The chain of terrorist attacks that killed at least 129 people in Paris on Nov. 13 was deeply personal for Kethia Harris. Harris was not only friends with Nohemi Gonzalez, the young American woman who died in Paris, but she had also grown up in the same French town as one of the terrorists.
“Courcouronnes is such a small city,” said Harris, a 25-year-old interior designer currently living in Los Angeles. “We might have crossed paths.”
But Harris doesn’t remember ever meeting Omar Mostefai, the 29-year-old who shot at dozens of Parisians at Bataclan Concert Hall before he threw himself into the crowd and activated his suicide bomber’s vest.
As shocking as it was to hear that the terrorist had lived in Courcouronnes, a quiet French suburb where Harris climbed trees and picked chestnuts as a child, she was not entirely surprised. She had become somewhat desensitized to terror.

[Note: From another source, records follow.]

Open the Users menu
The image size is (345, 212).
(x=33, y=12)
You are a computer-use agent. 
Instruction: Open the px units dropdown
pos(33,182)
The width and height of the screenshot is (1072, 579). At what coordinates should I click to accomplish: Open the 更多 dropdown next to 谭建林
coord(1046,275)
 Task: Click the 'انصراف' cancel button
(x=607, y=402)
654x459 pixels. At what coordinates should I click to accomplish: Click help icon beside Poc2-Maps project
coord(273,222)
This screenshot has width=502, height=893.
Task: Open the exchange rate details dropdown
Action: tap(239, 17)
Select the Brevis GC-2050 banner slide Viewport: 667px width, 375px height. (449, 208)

“You hear about these terrorist attacks so often, one after the other, back-to-back,” she said.
On the same day as the Paris attacks, a suicide bomber in Baghdad killed 18 people.
One day before the Paris attacks, two suicide bombings in Beirut claimed 43 civilian lives.

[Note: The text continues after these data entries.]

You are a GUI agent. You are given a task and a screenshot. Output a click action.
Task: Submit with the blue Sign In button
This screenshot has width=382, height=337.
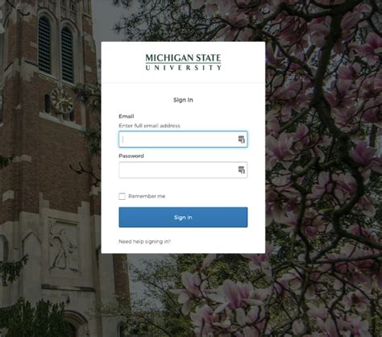click(183, 217)
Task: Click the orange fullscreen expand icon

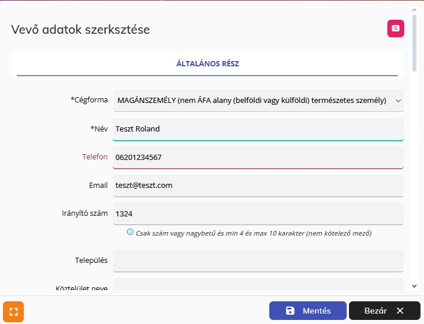Action: [x=13, y=311]
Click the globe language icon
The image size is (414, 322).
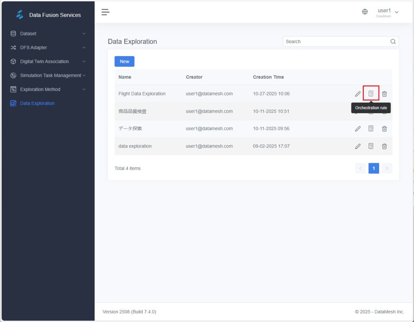[x=365, y=12]
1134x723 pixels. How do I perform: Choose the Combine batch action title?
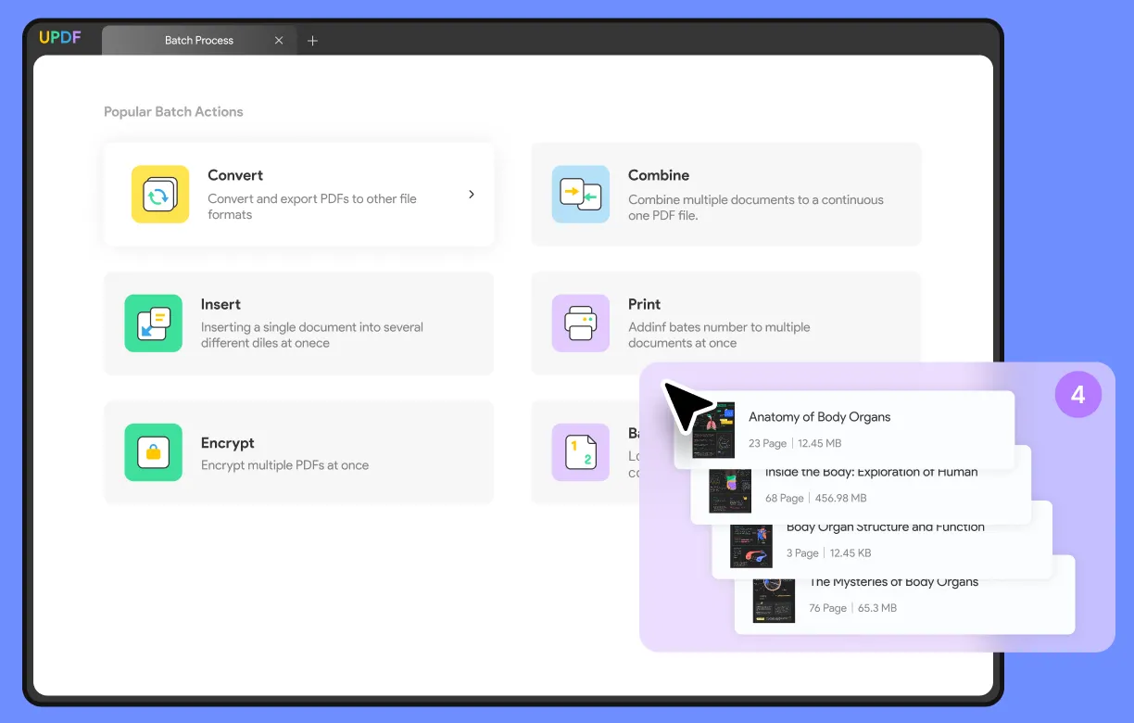coord(658,175)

“It’s come to a point where you just have to be careful wherever you go,” Harris said. “I’m not sure I can go anywhere. It’s almost like we can’t even really live.”
Although Harris’s friends and family in France were safe, her American friend was not.
Her voice softened as she spoke of her friend Nohemi Gonzalez, who died in a restaurant during one of the Paris attacks. Gonzalez was a 23-year-old senior studying abroad in Paris.
Harris and Gonzalez knew each other from school. They both studied design at California State University–Long Beach. Harris remembers having bubble tea with Gonzalez right before she left for Paris in the summer.
Harris remembered how they giggled when Gonzalez offered a spunky correction after someone pronounced Gonzalez’s name wrong.
“She liked to play around and laugh with people,” Harris recalled. “She was very energetic, very sweet, very optimistic.”
Friends remembered Gonzalez, a first generation Mexican-American from El Monte, California, as a hard worker with a lively personality.
Hundreds gathered at the campus in Long Beach for a vigil on Nov. 15. to commemorate Gonzalez and the other 128 people who died in Paris.
The memory of Gonzalez has inspired Harris and her friends to let go of grudges and cherish life.
“I reconnected with three people I love so much over the weekend,” she said. “We dropped all the drama. Today, I want to make sure everybody I love knows I love them.”
“She seemed so forgiving and open to a conversation,” Harris said of Gonzalez. “She didn’t seem to have a barrier toward people and was always friendly. I know now that I should be living life fully and not be so afraid of today’s world.”